Per the payload specification, the payload body type, structure, shape, and required keys are not prescribed, though there are recommendations.

It seems as though the webhook metadata headers aim to mitigate this by providing an event"s unique id, which I have interpreted as the idempotent id of a particular instance of an event:

The unique identifier is a unique identifier associated with a specific event triggered, and it remains the same no matter how many times a webhook that has failed is retried. The ID is often used as an idempotency key, which lets a consumer ensure that they only process a specific event once, even if sent multiple times maliciously, in error, or due to networking issues.

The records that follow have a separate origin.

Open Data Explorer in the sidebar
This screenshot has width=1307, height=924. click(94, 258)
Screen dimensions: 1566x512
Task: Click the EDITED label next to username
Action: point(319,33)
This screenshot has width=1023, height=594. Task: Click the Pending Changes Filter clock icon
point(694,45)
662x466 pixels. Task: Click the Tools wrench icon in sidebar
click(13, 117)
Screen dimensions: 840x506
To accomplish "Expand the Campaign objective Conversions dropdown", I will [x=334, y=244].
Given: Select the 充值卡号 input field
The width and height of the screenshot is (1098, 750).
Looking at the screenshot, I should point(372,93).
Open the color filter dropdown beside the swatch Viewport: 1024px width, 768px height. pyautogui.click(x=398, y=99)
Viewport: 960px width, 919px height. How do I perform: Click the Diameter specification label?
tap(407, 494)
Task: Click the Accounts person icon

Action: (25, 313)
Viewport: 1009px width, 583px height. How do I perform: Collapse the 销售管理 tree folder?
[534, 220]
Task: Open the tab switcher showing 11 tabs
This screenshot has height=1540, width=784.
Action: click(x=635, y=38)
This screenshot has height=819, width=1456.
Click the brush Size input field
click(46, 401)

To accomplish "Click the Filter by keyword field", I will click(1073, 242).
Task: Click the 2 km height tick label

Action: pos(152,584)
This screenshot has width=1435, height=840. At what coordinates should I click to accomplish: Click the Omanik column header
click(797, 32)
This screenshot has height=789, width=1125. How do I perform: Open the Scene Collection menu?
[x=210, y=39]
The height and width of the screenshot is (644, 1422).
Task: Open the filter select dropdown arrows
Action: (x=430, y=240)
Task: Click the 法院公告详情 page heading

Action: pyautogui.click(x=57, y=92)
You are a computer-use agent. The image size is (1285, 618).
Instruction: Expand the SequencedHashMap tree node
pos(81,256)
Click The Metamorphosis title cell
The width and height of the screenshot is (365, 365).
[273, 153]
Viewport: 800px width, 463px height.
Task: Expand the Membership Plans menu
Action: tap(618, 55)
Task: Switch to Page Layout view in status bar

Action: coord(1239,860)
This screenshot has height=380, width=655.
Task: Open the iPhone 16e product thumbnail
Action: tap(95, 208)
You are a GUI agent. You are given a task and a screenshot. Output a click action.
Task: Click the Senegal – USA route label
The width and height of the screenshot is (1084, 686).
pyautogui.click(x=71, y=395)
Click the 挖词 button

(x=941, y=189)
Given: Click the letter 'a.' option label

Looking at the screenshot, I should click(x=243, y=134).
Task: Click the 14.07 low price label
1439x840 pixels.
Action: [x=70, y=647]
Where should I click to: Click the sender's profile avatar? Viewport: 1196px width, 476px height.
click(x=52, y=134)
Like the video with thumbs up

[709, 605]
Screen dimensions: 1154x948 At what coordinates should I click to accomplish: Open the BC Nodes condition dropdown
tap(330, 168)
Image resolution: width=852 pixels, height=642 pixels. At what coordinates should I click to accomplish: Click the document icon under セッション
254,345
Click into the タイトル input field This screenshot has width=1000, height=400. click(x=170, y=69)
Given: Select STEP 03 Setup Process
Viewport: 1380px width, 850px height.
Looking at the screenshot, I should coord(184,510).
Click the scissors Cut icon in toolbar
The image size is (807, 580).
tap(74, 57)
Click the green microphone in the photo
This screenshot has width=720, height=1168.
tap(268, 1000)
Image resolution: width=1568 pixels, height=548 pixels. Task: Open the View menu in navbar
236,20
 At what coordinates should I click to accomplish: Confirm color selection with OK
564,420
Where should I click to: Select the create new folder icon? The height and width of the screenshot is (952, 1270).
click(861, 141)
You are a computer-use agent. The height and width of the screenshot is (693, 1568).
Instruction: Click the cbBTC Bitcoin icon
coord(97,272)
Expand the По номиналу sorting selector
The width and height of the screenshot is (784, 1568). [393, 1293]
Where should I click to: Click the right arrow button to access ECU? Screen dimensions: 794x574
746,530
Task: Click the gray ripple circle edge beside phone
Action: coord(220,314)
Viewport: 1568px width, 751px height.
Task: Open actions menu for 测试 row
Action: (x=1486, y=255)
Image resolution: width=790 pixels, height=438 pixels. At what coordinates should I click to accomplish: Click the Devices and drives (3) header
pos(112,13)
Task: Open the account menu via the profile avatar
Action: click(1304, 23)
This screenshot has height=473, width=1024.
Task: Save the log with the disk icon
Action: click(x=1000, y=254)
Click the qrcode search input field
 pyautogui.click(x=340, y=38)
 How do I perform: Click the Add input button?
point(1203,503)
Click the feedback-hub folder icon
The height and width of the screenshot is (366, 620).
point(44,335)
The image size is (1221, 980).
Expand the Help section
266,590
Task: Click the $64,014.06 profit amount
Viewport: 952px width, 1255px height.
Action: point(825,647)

The lack of appropriate metadata will require new endpoints, or provider-defined (implementation detail) metadata, which appears contrary to the proposed goal of this standard.

Consider

A sample ecommerce system that integrates with payment provider foo and payment provider bar. Providing a webhook for providers to indicate the success of a transaction would be desirable using a single endpoint that could determine the event source so that the event could be routed through the appropriate code paths.

Let us assume that provider foo transmits data via https using serialized JSON, and provider bar uses a proprietary encrypted binary payload.

There is no method, via the spec, to determine if an event is sent by provider foo, or sent by provider bar, leaving the only methods to differentiate:

1. Using a different endpoint for each provider
2. Attempting to determine the provider by deserializing the payload - this depends entirely upon implementation details.

This is a side effect of the nature of the internet - a provider need not send a request from a particular ip block or domain, and not all events are required to come from the same origin. In theory, an event may come from one domain/ip block, and a retry for the idempotent event id may originate from a different domain or ip block. Potential examples of this may be a provider making use of hybrid cloud, with producers spread across different cloud providers (such as aws and azure) - these event producers may not be assigned a public domain if the services are egress-only.

Proposal

Italics to be interpreted per RFC-2119

Include webhook-source headers that must be populated by a producer (the thing sending events to a webhook endpoint). At minimum, this value must be unique per provider (for example, two services that send webhook events by provider foo may use the same value, but there must not be any collision with the values used by any other provider. It is recommended that producers use a unique reverse DNS format as in the Java package naming standards.

A producer should also include a webhook-type header to allow proper routing of payload deserialization in the event that a single provider (webhook-source) produces different events that may contain disparate payload formats.

The two proposed headers are complementary, though they may alternatively be combined into a single header using a fully-qualified (read: namespaced) event type, allowing multiple producers to use the same event type without collisions.

The standard webhook specification must define the format of said header, which is beyond the scope of this rfc at its current stage.

Rationale/Benefits

Providing lightweight metadata that is prescribed by the standard webhook specification will open the door for unified webhook endpoints that can handle a single logical event from multiple providers. In theory, it could also be used to provide a single universal webhook endpoint - how this is implemented is entirely up to event consumers.

With the standardized metadata, a consumer can make decisions about how to handle an event with minimal (cognitive or technical) overhead, i.e. without attempting to deserialize the event payload.

Alternative

To mitigate the considered issue, the standard webhook specification could instead prescribe compatible payload formats (i.e. JSON, protobuf) and a minimum required set of top-level keys in the payload (such as: source, type, event-uid, and then a data key to store what would currently be the payload or request body).

This approach seems overly restrictive, and potentially less flexible.